Given entries |
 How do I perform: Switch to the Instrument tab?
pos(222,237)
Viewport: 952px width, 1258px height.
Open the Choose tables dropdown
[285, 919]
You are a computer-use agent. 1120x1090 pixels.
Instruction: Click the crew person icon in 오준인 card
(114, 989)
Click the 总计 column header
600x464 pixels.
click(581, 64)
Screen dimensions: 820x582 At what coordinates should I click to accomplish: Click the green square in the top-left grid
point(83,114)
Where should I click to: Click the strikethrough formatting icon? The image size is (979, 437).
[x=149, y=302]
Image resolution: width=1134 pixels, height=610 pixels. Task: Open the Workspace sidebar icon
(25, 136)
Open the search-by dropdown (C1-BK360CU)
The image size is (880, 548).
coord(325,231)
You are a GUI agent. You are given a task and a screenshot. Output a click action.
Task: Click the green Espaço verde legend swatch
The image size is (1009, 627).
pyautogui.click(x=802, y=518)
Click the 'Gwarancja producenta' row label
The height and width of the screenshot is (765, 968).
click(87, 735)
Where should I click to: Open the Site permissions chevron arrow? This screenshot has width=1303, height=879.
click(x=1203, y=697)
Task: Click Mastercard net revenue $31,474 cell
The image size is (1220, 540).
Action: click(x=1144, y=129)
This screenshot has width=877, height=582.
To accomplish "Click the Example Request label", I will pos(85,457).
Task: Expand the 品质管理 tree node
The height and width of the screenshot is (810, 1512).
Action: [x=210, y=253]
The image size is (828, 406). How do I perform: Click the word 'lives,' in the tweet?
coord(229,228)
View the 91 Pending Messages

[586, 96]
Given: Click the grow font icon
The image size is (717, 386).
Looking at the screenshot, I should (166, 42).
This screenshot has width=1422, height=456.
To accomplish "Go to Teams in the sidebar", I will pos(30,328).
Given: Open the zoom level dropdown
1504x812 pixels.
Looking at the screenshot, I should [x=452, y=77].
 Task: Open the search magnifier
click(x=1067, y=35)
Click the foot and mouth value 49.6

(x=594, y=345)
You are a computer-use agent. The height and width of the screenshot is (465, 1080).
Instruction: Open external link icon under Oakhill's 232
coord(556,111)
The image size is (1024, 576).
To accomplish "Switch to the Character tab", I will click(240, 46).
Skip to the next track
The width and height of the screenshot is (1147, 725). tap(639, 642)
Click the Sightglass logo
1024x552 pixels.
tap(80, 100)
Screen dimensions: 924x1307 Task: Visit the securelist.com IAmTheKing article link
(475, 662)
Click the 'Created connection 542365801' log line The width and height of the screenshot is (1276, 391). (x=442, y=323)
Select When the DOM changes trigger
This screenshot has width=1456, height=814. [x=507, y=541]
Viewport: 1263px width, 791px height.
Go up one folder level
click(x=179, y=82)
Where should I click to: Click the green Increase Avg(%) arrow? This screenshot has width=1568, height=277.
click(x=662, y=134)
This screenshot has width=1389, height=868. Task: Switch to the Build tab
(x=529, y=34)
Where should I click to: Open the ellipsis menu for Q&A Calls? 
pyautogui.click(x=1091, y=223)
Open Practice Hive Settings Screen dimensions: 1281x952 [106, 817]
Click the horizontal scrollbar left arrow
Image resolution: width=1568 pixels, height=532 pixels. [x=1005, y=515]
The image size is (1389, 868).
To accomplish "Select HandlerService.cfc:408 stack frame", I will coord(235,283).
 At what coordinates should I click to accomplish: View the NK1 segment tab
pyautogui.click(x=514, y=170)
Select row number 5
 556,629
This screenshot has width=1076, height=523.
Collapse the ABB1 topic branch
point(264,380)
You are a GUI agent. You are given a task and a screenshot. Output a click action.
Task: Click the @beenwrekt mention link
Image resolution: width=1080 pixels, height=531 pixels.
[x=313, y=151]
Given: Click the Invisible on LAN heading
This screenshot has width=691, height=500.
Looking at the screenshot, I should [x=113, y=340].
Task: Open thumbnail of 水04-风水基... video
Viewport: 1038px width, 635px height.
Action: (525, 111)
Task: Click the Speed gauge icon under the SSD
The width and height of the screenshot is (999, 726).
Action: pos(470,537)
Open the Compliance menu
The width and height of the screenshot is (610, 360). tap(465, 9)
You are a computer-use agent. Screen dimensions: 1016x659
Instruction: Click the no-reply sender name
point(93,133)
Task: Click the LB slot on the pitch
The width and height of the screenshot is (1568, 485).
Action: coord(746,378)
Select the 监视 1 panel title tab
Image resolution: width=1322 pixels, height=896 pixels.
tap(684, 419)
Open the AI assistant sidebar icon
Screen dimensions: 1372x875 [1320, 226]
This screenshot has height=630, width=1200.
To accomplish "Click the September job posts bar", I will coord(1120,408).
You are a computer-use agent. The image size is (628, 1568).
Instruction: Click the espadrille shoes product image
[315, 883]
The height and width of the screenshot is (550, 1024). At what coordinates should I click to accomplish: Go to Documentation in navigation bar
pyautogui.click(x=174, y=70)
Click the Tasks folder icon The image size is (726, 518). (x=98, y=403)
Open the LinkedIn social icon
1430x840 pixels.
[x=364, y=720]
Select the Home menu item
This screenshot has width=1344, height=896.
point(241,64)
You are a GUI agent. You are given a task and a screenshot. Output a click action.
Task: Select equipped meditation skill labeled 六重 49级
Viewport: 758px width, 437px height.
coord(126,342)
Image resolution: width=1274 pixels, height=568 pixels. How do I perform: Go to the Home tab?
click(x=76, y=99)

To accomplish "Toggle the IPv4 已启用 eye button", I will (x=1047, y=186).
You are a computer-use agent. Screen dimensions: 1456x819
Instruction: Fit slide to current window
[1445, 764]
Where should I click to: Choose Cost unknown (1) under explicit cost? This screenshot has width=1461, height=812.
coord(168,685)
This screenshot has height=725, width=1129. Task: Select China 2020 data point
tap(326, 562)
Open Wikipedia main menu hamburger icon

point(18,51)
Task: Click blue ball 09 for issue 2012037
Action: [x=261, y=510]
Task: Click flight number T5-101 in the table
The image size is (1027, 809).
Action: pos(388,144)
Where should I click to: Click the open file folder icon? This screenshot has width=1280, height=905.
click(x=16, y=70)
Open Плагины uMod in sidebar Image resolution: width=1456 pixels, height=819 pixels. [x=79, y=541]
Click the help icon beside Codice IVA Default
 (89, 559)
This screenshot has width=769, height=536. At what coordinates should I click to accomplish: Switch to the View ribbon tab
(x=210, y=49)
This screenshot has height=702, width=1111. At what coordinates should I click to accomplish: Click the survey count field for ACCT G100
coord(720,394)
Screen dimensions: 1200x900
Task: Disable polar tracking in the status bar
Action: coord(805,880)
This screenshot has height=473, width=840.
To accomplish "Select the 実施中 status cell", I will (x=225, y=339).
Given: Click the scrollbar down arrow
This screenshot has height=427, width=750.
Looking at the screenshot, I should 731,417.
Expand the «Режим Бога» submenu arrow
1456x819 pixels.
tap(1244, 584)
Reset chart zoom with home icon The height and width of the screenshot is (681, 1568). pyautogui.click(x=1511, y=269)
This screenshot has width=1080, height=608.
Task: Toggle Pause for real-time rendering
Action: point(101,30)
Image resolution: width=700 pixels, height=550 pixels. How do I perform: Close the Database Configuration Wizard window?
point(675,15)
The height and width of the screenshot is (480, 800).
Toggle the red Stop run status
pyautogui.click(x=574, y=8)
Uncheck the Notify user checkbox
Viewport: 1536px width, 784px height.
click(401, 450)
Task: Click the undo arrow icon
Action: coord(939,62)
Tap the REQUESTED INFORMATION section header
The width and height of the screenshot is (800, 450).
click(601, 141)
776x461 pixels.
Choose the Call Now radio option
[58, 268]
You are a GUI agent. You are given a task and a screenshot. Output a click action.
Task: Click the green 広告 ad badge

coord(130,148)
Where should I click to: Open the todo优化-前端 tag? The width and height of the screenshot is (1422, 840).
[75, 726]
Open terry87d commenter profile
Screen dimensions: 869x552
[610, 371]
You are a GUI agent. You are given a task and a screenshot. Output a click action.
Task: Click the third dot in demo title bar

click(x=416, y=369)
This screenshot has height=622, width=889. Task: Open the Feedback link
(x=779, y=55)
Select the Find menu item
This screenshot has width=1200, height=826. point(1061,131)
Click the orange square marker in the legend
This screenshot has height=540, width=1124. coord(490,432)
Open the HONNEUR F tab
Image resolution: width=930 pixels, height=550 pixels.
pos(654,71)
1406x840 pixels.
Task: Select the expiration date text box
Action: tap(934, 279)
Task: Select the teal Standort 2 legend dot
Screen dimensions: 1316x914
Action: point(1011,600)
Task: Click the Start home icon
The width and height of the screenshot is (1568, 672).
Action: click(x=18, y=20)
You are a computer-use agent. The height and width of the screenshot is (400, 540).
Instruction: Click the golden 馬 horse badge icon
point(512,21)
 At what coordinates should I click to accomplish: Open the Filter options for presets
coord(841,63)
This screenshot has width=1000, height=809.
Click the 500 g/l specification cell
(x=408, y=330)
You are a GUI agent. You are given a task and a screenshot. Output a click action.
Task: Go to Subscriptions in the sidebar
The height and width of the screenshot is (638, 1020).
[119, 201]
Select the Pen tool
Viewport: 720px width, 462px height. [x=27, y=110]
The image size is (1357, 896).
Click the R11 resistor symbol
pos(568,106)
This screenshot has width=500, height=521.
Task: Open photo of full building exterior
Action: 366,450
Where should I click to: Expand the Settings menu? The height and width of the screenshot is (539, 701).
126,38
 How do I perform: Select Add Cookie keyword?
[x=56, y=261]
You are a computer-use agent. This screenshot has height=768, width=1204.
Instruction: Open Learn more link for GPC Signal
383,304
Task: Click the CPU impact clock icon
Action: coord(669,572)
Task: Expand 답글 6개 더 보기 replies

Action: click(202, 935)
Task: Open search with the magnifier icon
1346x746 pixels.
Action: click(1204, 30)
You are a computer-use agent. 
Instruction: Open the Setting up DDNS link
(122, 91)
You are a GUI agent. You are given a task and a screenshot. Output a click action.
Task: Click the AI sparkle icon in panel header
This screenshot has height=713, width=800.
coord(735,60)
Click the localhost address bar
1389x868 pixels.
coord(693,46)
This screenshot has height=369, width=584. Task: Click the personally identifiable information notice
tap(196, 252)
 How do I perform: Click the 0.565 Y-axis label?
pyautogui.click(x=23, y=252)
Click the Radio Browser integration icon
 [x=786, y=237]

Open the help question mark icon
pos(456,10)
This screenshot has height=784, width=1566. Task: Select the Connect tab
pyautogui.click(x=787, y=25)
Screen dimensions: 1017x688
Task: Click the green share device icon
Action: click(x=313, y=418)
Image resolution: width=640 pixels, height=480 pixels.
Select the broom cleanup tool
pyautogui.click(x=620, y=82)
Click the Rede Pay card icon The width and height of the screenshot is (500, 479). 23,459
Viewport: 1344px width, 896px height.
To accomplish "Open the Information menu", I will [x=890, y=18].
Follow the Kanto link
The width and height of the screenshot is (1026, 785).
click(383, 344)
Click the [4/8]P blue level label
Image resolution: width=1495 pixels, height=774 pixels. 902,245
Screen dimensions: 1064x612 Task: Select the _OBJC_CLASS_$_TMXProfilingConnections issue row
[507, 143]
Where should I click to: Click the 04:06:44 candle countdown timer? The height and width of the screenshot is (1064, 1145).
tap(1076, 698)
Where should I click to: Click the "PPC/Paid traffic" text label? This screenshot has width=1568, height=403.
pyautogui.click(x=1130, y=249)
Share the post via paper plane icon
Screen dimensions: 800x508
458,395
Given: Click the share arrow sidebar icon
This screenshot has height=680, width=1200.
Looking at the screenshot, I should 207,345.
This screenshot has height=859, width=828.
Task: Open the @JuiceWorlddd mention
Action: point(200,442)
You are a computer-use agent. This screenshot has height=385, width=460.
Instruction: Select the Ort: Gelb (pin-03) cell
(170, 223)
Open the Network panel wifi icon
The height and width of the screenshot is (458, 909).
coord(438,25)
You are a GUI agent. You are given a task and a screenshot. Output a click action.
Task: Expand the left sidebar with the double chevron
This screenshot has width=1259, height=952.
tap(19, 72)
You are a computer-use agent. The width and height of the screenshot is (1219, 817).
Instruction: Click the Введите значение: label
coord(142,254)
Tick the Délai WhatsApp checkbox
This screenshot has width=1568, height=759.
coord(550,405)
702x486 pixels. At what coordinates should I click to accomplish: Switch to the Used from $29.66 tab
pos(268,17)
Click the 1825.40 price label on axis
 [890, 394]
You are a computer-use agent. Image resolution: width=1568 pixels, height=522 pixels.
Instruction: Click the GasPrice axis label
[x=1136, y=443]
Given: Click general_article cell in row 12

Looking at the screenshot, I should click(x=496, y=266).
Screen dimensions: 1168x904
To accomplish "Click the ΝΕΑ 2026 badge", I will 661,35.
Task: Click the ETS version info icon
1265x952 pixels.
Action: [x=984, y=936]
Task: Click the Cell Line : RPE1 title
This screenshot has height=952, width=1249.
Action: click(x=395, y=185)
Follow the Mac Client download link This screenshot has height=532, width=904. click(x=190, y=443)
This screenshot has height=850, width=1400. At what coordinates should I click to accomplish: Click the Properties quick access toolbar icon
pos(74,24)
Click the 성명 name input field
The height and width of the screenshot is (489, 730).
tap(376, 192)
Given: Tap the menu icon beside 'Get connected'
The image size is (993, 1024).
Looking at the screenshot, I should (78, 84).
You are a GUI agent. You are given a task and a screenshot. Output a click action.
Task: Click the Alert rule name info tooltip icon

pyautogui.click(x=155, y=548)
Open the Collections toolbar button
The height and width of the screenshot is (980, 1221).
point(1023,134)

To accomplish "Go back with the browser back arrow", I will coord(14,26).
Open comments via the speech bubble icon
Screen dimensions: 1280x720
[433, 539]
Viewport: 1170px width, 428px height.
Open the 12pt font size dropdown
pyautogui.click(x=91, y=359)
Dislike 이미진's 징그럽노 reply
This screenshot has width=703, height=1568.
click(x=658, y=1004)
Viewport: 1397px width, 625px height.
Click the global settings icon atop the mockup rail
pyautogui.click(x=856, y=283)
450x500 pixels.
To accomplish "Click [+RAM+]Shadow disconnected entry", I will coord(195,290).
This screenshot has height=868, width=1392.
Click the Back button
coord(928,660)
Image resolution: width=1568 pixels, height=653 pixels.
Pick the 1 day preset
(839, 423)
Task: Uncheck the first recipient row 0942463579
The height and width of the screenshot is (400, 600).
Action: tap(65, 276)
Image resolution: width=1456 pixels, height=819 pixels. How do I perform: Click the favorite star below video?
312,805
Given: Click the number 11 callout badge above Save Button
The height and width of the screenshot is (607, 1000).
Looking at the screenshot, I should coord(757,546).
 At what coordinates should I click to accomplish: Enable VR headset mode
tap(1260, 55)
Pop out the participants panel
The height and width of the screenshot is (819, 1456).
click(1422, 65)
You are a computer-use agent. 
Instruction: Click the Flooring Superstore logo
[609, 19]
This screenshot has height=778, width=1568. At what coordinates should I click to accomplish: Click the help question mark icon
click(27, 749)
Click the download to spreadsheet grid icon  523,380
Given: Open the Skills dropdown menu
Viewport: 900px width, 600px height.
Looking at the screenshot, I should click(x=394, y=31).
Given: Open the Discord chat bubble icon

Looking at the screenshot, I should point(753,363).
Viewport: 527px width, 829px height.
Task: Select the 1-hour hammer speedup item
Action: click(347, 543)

Task instructions | Write out again, unchanged, the rows from the very first line through the line that contains "coord(325,231)", including both of those lines.

Solution |
 How do I perform: Switch to the Instrument tab?
pos(222,237)
Viewport: 952px width, 1258px height.
Open the Choose tables dropdown
[285, 919]
You are a computer-use agent. 1120x1090 pixels.
Instruction: Click the crew person icon in 오준인 card
(114, 989)
Click the 总计 column header
600x464 pixels.
click(581, 64)
Screen dimensions: 820x582 At what coordinates should I click to accomplish: Click the green square in the top-left grid
point(83,114)
Where should I click to: Click the strikethrough formatting icon? The image size is (979, 437).
[x=149, y=302]
Image resolution: width=1134 pixels, height=610 pixels. Task: Open the Workspace sidebar icon
(25, 136)
Open the search-by dropdown (C1-BK360CU)
The image size is (880, 548).
coord(325,231)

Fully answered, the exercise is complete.